Auch Merkel spricht die Bedrohungen Russlands und Weißrusslands an, wo die „Menschenrechte mit Füßen getreten“ würden. Die hybriden Herausforderungen mit Cyberattacken würden immer größer, auch Deutschland sei von russischen Desinformationskampagnen betroffen. Aber da ist auch China, das immer mehr aufrüste, bald die größte Marine der Welt habe und dessen Einfluss, wie Stoltenberg warnt, immer näher an die Türen der Nato heranreiche. „Gigantisch“ nennt Johnson die Herausforderung.
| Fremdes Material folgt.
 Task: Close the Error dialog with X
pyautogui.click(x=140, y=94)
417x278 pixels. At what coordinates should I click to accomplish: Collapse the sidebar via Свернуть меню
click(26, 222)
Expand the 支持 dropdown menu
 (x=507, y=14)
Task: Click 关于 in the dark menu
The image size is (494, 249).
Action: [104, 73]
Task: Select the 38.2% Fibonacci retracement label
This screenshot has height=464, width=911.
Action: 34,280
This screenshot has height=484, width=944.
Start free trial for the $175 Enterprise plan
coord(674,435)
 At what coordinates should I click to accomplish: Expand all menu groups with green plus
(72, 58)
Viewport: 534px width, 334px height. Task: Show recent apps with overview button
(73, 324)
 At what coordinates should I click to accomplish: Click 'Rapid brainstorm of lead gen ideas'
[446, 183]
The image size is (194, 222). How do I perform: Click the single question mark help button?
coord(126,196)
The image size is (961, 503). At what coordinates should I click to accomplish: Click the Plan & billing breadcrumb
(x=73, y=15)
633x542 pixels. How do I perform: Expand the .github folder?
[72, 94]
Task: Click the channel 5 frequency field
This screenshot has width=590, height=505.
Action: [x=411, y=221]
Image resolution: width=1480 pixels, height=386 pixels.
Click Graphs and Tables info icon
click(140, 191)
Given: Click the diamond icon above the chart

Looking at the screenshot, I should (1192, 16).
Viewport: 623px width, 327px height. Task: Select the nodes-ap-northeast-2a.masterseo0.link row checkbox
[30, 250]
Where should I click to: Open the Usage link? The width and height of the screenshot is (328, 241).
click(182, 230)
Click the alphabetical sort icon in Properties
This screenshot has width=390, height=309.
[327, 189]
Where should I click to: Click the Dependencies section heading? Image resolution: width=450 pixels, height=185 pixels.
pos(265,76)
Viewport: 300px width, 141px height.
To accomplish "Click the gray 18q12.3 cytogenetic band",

Peking teile definitiv nicht die westlichen Werte, lautet die übereinstimmende Nato-Beurteilung. Deshalb kommt in die Abschlusserklärung die Feststellung, es bei China mit einer „systemischen Herausforderung“ zu tun zu haben, durch die sich für das Bündnis politische, wirtschaftliche und militärische Fragen stellten. Die 30 Staats- und Regierungschefs kommen überein, Russland und China gemeinsam in Schach zu halten, zugleich aber auch den Dialog zu suchen. Niemand wolle einen neuen Kalten Krieg, sagt Johnson – auch wenn die Beziehungen zu Russland „auf dem tiefsten Punkt seit dem Kalten Krieg angekommen“ seien, wie Stoltenberg unterstreicht.

Schnell weiter in den Themen. Der Klimawandel soll auch in die künftige Nato-Strategie, schließlich werde er zu mehr Migration und wachsenden Konflikten führen. Klima-Auswirkungen militärischer Aktivitäten eingeschlossen. Und auch dem Afghanistan-Abzug und seinen Folgen wird eine Perspektive hinzugestellt: Die finanzielle und zivile Hilfe werde weitergehen. Merkel schildert, was gelungen ist – und was alles zu lernen war in den letzten 20 Jahren am Hindukusch.

Die Nato-Agenda 2030 soll nicht nur die Absprachen untereinander intensiver und besser machen, sie soll auch die Finanzierung von Missionen im Nato-Interesse neu regeln. Beschließen will die Nato die neue Strategie beim nächstjährigen Gipfel. Bedenken kommen von den Ländern, die schon das 2014 ausgerufene Ziel erfüllen, zwei Prozent der Wirtschaftsleistung in die Verteidigung zu stecken. Litauens Präsident Gitanas Nauseda meldet Litauen als neues Mitglied im Club der Zwei-Prozent-Staaten. Deutschland ist noch weit davon entfernt.